Records for locating described items
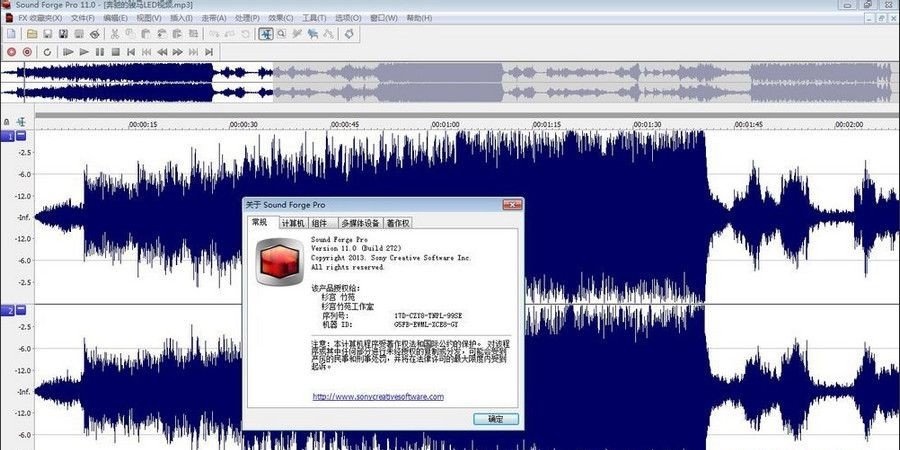Switch to the 计算机 tab in About dialog
The image size is (900, 450).
(x=292, y=223)
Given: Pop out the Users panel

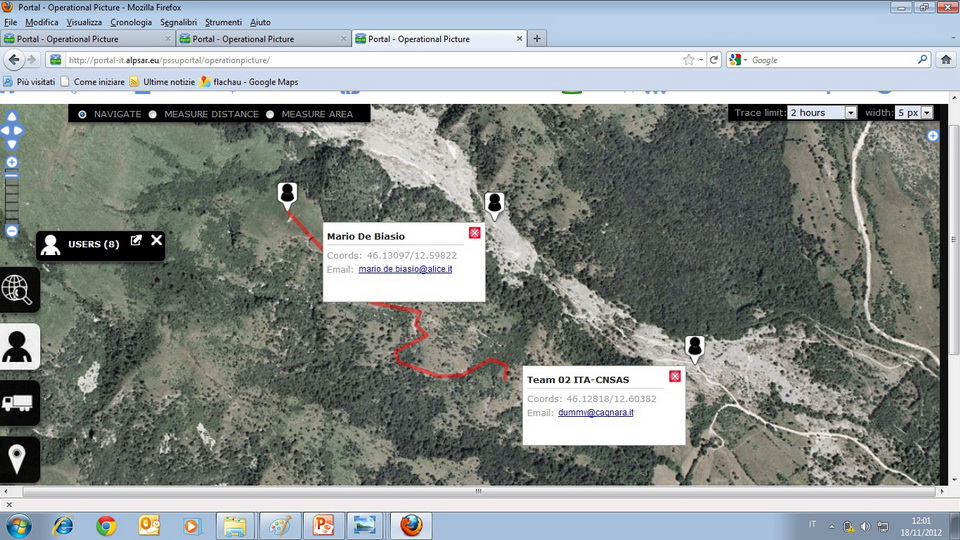Looking at the screenshot, I should point(136,241).
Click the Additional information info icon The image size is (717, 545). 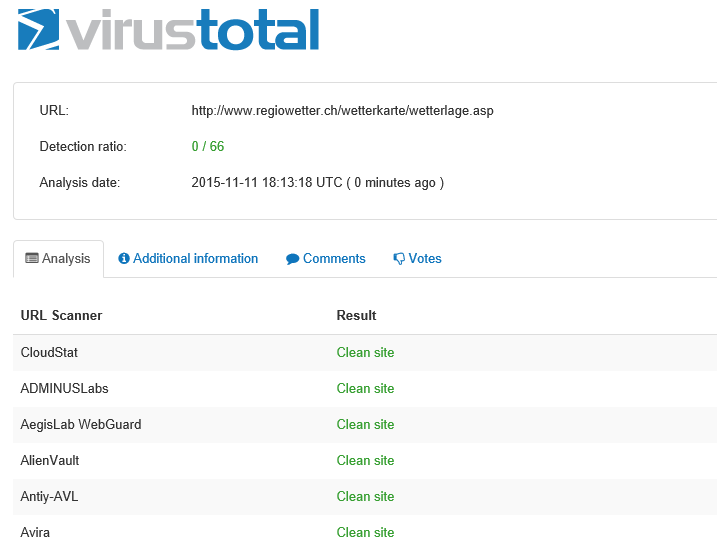coord(124,258)
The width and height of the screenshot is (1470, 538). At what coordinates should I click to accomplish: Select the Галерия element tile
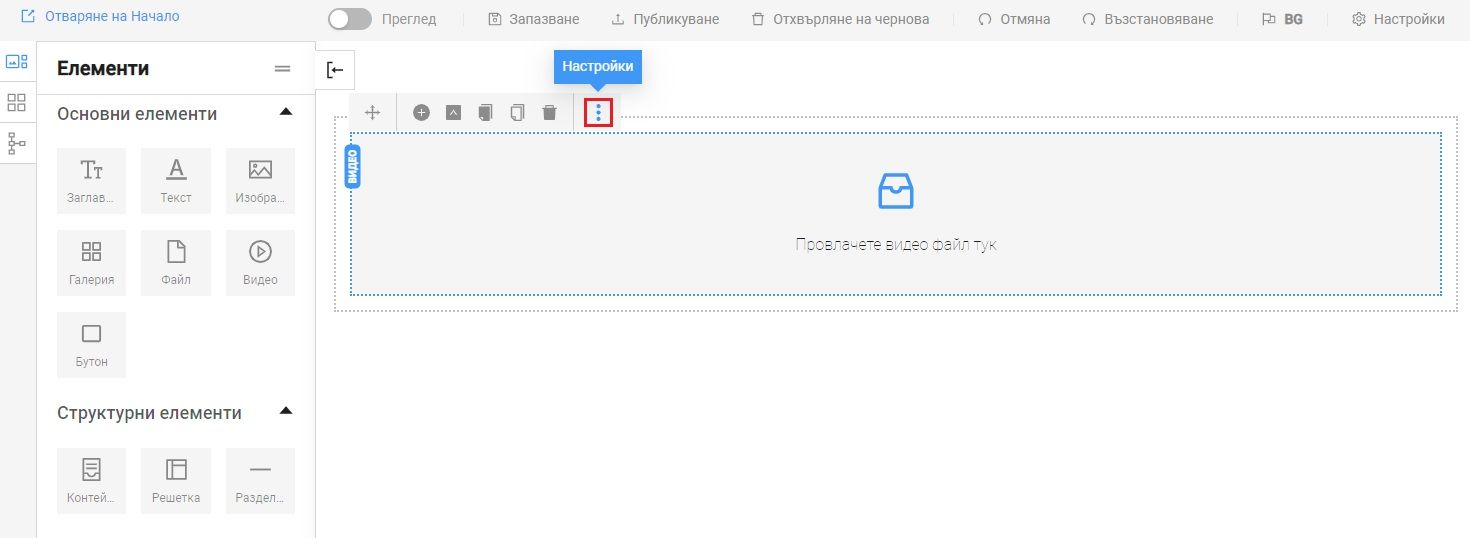(x=91, y=262)
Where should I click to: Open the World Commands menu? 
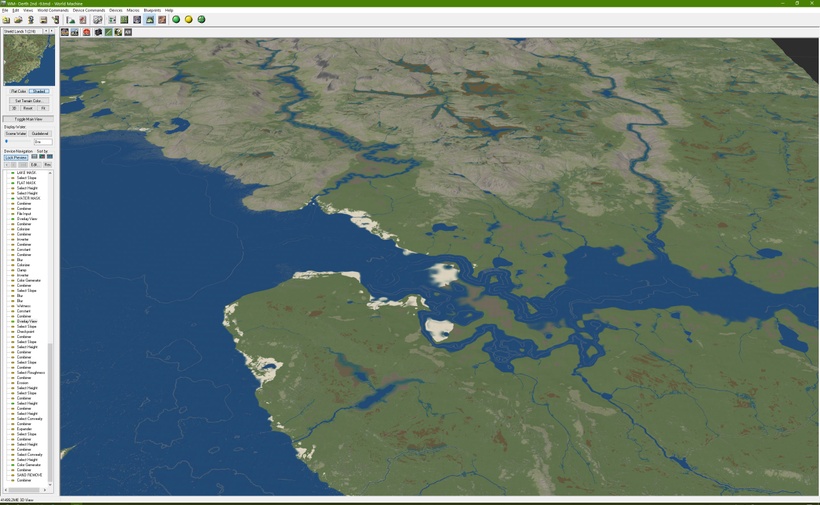click(x=52, y=10)
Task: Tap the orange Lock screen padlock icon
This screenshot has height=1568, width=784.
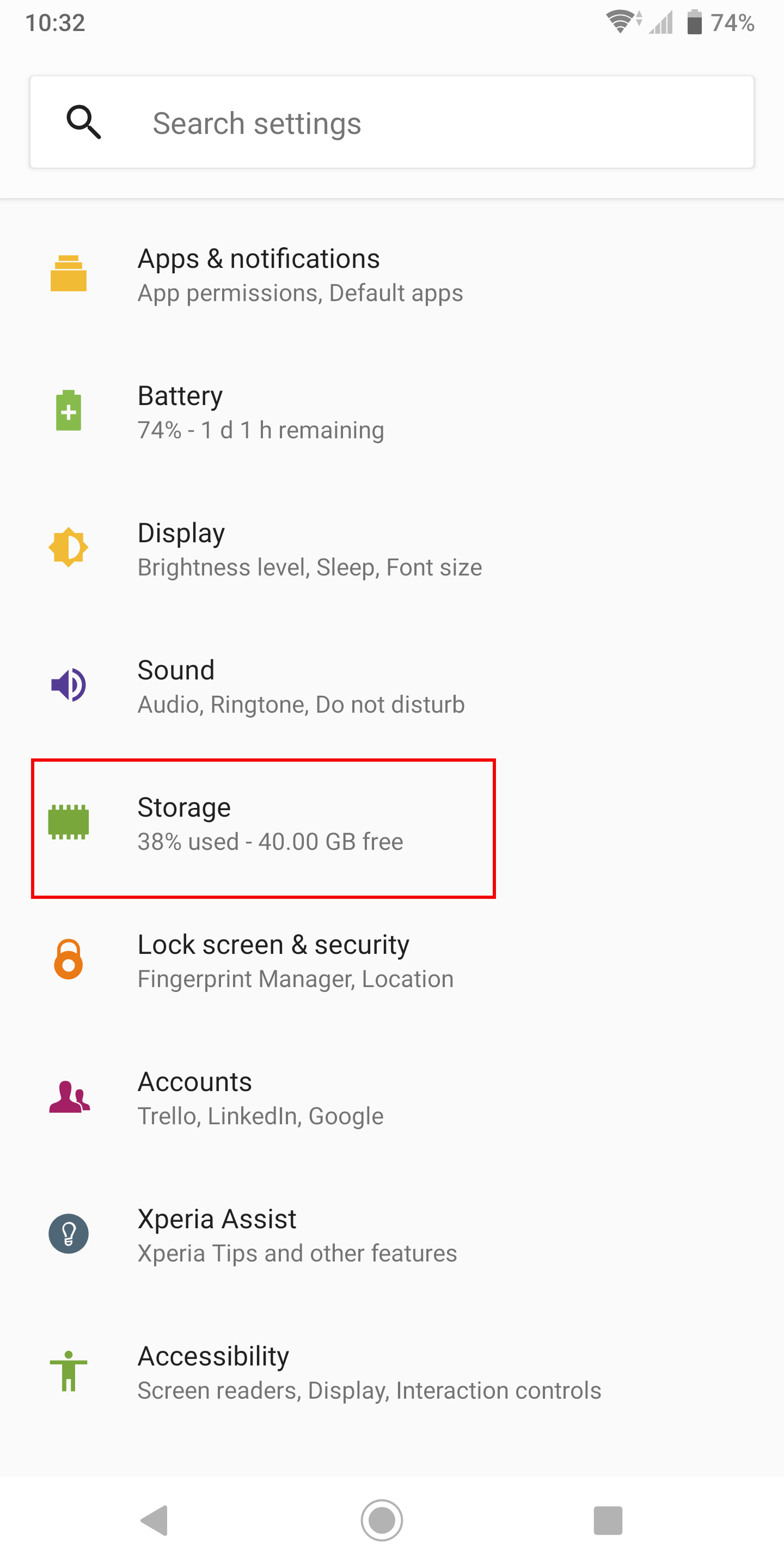Action: (x=68, y=959)
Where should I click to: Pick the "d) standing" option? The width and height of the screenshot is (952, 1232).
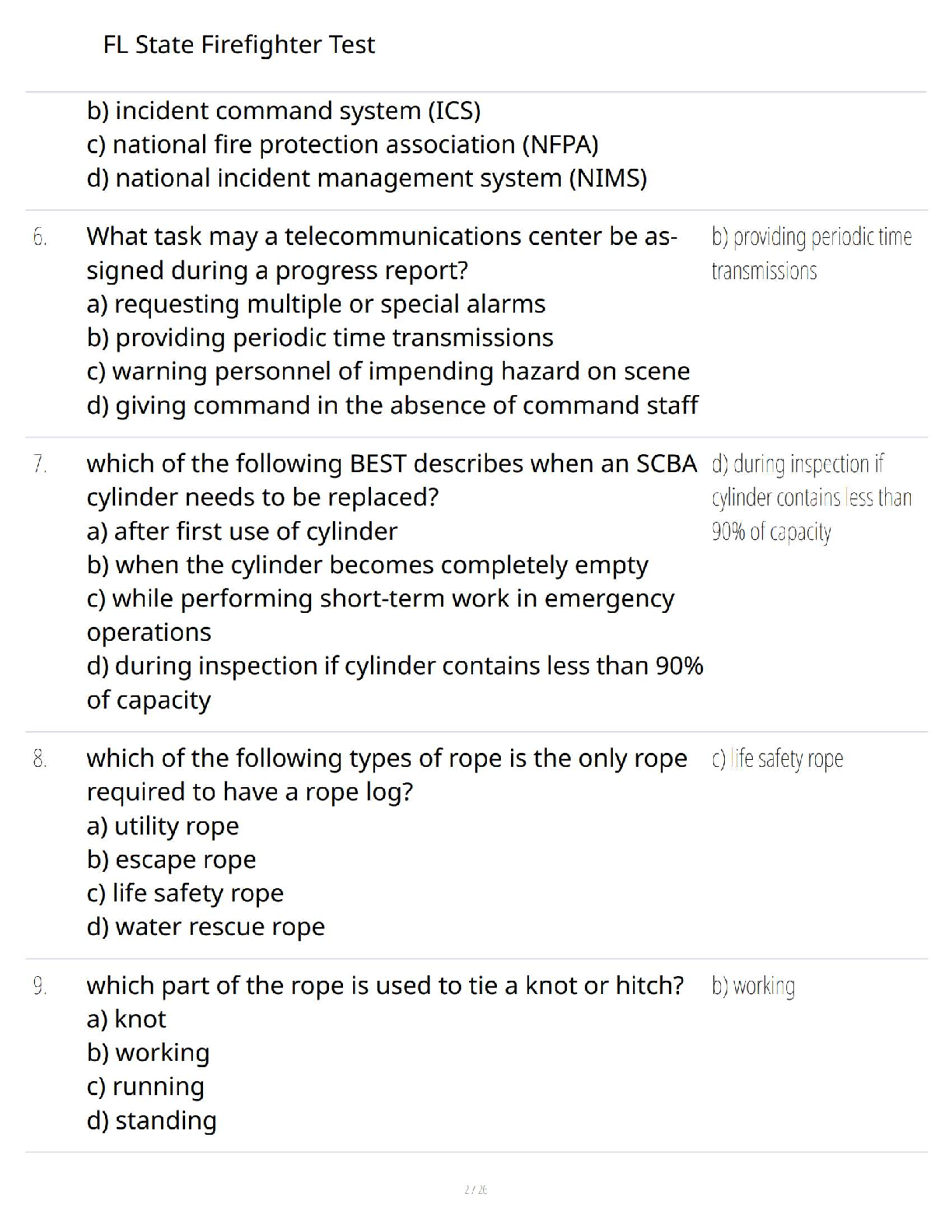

### Stated exercise:
Reproduce the records from the line containing "The width and height of the screenshot is (1470, 538)." through the end of the records, substituting "red" for "orange" and keeping everything else unchanged. Leave the pictures out of your answer.

### In response:
The width and height of the screenshot is (1470, 538). At what coordinates should I click to accomplish: Select the Галерия element tile
(x=91, y=262)
Where should I click to: Open the World Commands menu? 
click(x=52, y=10)
Task: Tap the red Lock screen padlock icon
This screenshot has height=1568, width=784.
Action: (x=68, y=959)
Where should I click to: Pick the "d) standing" option? The width and height of the screenshot is (952, 1232).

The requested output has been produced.